Helen Epstein is scary. No. Her work is scary.

Helen Epstein is scary. No. Her work is scary.

She writes authoritatively about things you do when you think no one is watching!

These are the very things, she says - or the behaviour that allows these things to flourish, at least - that lead to the high HIV incidence in Southern Africa, more than in any other part of the world.

At the last count, she was a (mere) scientist "working with a biotechnology company searching for an Aids vaccine". Her inclination to study - and thereby enhance her knowledge about the virus - is likely to have elevated her designation as you read this.

She is good, so good in fact that one of our own medical heroes, Prof Malegapuru Makgoba, chickened out of a meeting with her.

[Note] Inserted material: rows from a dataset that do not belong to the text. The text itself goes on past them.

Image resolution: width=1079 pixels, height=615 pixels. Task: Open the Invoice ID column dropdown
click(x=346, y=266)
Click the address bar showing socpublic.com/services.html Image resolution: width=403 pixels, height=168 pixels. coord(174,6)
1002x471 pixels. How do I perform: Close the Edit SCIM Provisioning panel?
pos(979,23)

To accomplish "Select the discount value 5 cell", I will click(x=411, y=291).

What exactly did she say that Makgoba did not want to hear?

"After 15 minutes," she writes about her fateful ordeal with the then head of the SA Medical Research Council, "he asked me to leave".

Makgoba, known to be very close to President Thabo Mbeki, did not want to talk about "the Aids dissidents, the African Renaissance, the European Renaissance, or Virodene".

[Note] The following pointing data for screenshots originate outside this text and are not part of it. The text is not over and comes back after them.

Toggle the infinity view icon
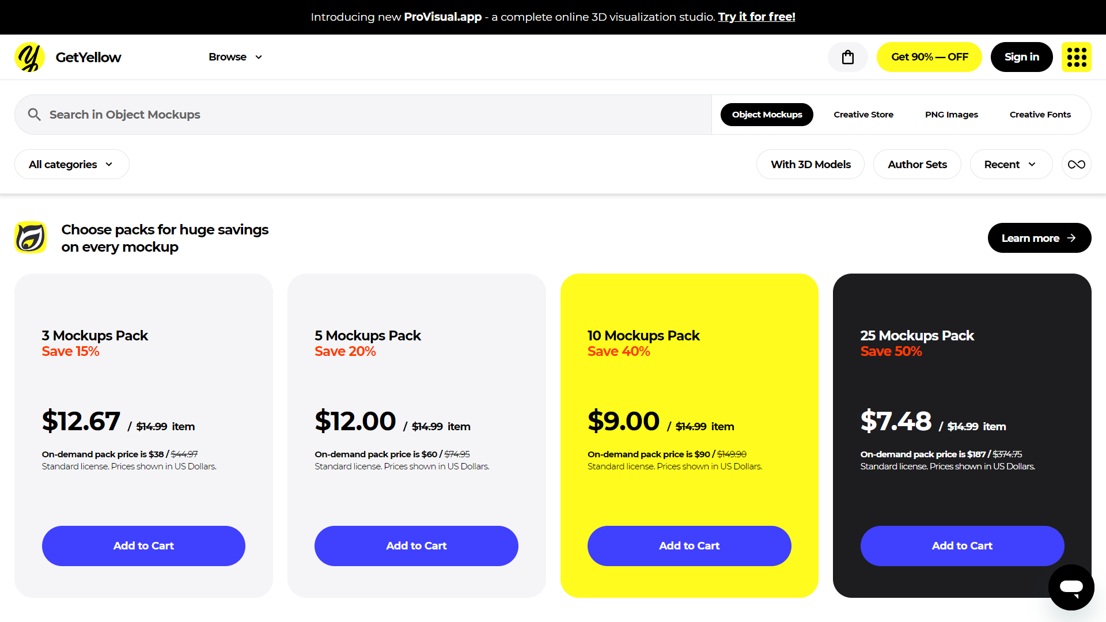Viewport: 1106px width, 622px height. coord(1076,164)
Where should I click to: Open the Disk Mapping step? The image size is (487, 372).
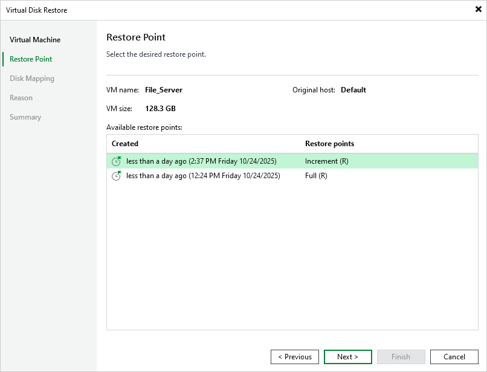click(x=31, y=79)
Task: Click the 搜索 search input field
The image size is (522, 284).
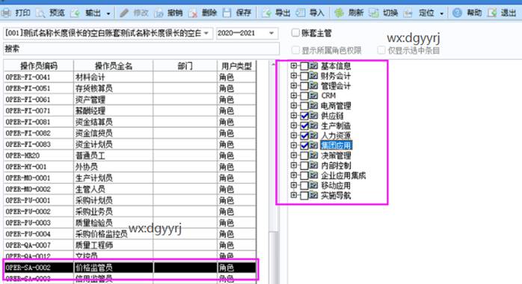Action: tap(141, 49)
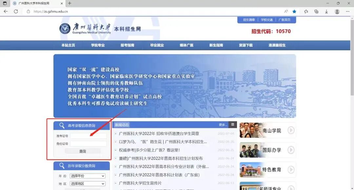Play the 特色教育 video icon
Image resolution: width=354 pixels, height=190 pixels.
pyautogui.click(x=291, y=170)
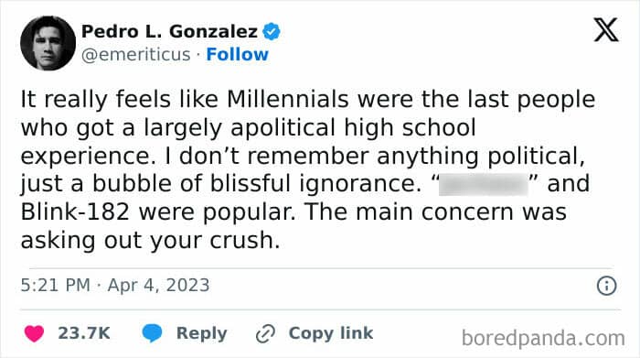Click the circled info icon beside the timestamp

pyautogui.click(x=606, y=286)
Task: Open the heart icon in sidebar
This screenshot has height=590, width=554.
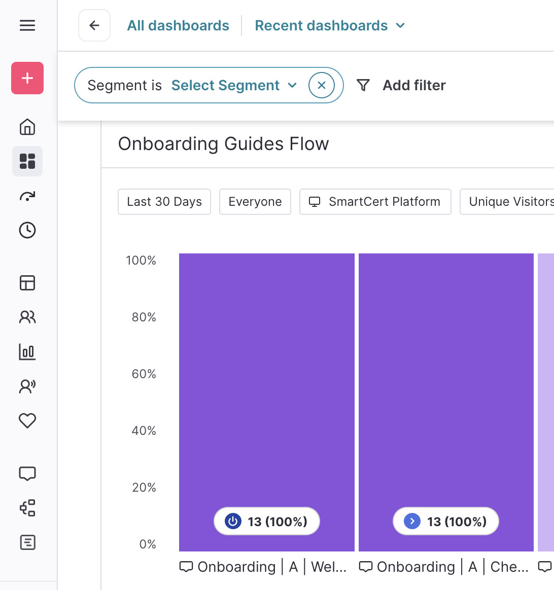Action: pos(27,421)
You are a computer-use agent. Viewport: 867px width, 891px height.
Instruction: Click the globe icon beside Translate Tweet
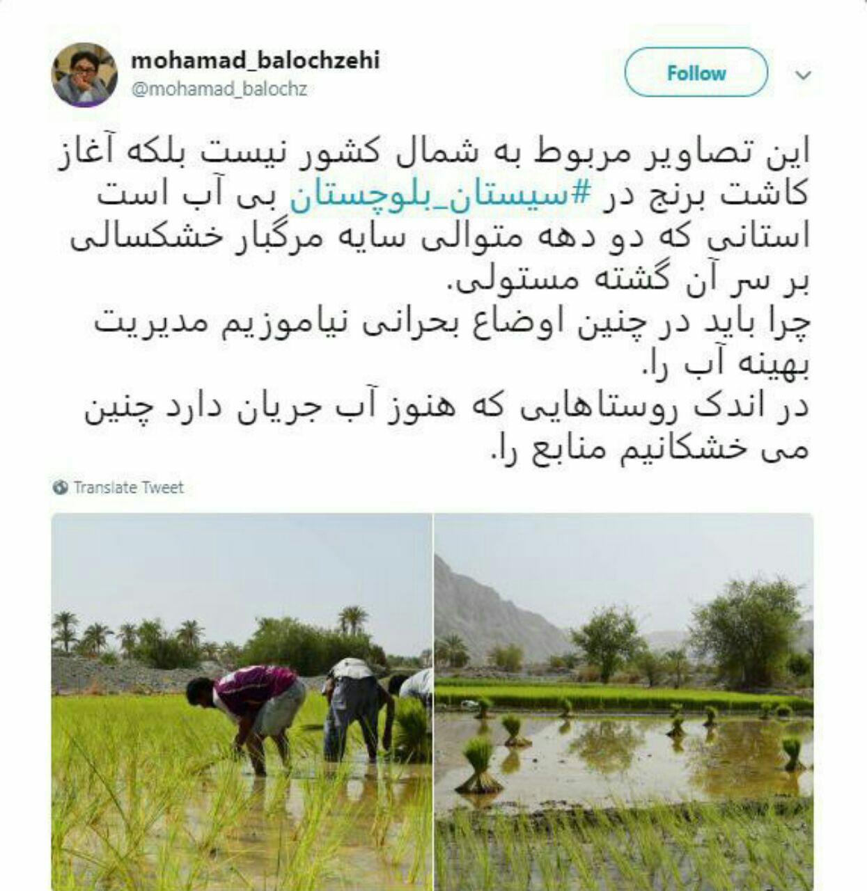point(61,487)
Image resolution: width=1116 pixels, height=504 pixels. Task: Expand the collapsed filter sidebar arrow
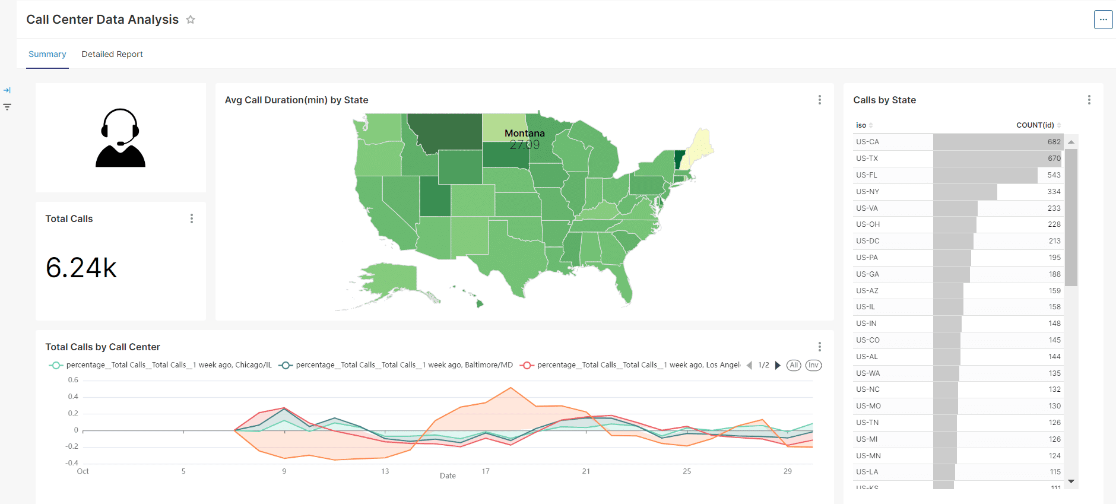click(x=7, y=90)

Maybe renaissance, whether continental or borrowed, is way out of her loop - but why did Makgoba not hear her out on matters medical, related to the scourge of Aids, like the major flop that was Virodene?

Makgoba was not the only one to pay her scant regard. The head of the Aids directorate in Health Minister Manto Tshabalala-Msimang's office, Dr Nono Simelela, played such a cheap version of hide-and-seek with her that, reading about it, all you can do is weep - not for your narcissistic self but all the people infected and affected by HIV-Aids.

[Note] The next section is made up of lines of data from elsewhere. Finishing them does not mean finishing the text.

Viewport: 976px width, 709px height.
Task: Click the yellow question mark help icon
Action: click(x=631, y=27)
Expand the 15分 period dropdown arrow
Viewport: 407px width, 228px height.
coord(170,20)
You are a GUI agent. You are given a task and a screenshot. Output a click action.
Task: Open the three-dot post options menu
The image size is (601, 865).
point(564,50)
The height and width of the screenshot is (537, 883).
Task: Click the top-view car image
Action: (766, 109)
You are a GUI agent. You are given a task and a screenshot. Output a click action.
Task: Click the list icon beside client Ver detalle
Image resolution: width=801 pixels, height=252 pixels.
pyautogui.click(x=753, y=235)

When I phoned Dr Simelela the following Tuesday, I was told that she was out. Her assistant suggested I call again on Friday morning at nine. On Friday morning, Dr Simelela was not in the office. I called several times the following week, but Dr Simelela was either out of town, in a meeting, or otherwise unavailable. After I returned to New York I sent an e-mail requesting an interview by phone. She never replied.

What was it Simelela did not want to hear?

Epstein writes about the long-term concurrent relationships, the sexual lifestyle in the townships of South Africa, where a married man keeps one or more sexual concubines on the side. These are not one-night stands but people he sees or sleeps with all the time when he's not at home. She writes about anything and everything that has ever affected risky sexual behaviour and Aids; from virgin testing, dry sex, sex with minors, genital herpes, Gugu Dlamini, Kalafong Hospital ... the list is endless.

She's spoken to everyone who matters and quoted or perused every medical journal on the matter. Though she's been everywhere on the continent, she writes so knowingly about Uganda, her darling African country, that she deserves the highest honour Yoweri Museveni can conjure up for non-nationals.

If only our own leaders had made time for her.